■ **Things to do**:
a: Answer these questions using the article on counter-insurgency in Afghanistan.
(i) Who is named as the top US military commander in Afghanistan?
(ii) In what month was McChrystal's memo to President Barack Obama leaked?
(iii) Which general co-authored the US army's 2006 counter-insurgency field manual?
b: Reproduce the article on counter-insurgency in Afghanistan word for word, from "Critics of the" to "the short run.".

■ **Page extract**:
(begin)
Two Sides of the Coin: As Barack Obama and Gordon Brown Prepare to Invest Extra Troops in the Latest Attempt to Defeat the Taliban, the Reliance on Counter-Insurgency Is Likely to Prove Counter-Intuitive
Hasan, Mehdi, New Statesman (1996)
"Strategy without tactics is the slow road to victory," wrote Sun Tzu in The Art of War, "but tactics without strategy is the noise before defeat." Stanley McChrystal, the top US military commander in Afghanistan, would do well to heed the words of the ancient Chinese general.
McChrystal is a lead member of the counter-insurgency (or "Coin") brigade that now dominates the US national security establishment. Coin theory emphasises a "population-centric" over an "enemy-centric" approach. It disinters the language of "clear, hold and build", resonant of the Vietnam era, and describes soldiers and marines as "nation-builders as well as warriors" (to borrow a phrase from the US army's much-lauded 2006 counter-insurgency field manual, co-authored by the celebrated General David Petraeus). Coin is predicated on the idea that it is possible to win supporters for an insurgency by providing security and basic services, and ensuring the presence of a strong, legitimate government.
Or, as McChrystal put it, in a memo to President Barack Obama leaked in September: "This new strategy must ... be properly resourced and executed through an integrated civilian-military counter-insurgency campaign that earns the support of the Afghan people and provides them with a secure environment." Without extra troops, said McChrystal, the mission "will likely result in failure".
Critics of the new focus on counter-insurgency theory claim it is a tactical gimmick that enables policymakers to avoid thinking long and hard about what the endgame in Afghanistan will actually look like. It is not a recipe for winning the war in the long run, they say; it is only for avoiding defeat in the short run.
"Coin doctrine is, at best, a collection of tactics that may or may not apply to a given situation," says Celeste Ward, a former deputy assistant secretary of defence under George W Bush. "But because of the absence of real discussion about US strategy and priorities, Coin has been elevated to the status of a strategy."
(end)
■ **Available data**:
(begin)
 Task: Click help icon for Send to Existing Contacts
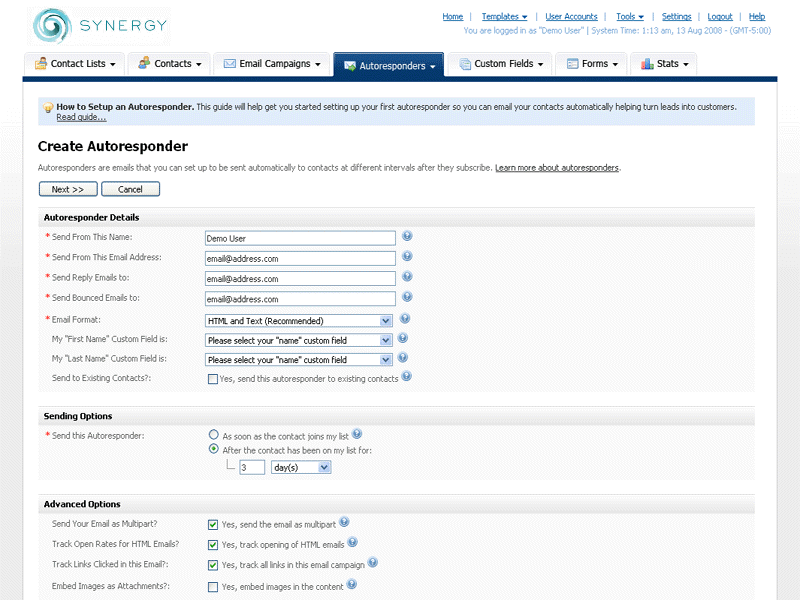(407, 377)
(end)
■ **Answer set**:
a:
(i) Stanley McChrystal
(ii) September
(iii) General David Petraeus

b:
Critics of the new focus on counter-insurgency theory claim it is a tactical gimmick that enables policymakers to avoid thinking long and hard about what the endgame in Afghanistan will actually look like. It is not a recipe for winning the war in the long run, they say; it is only for avoiding defeat in the short run.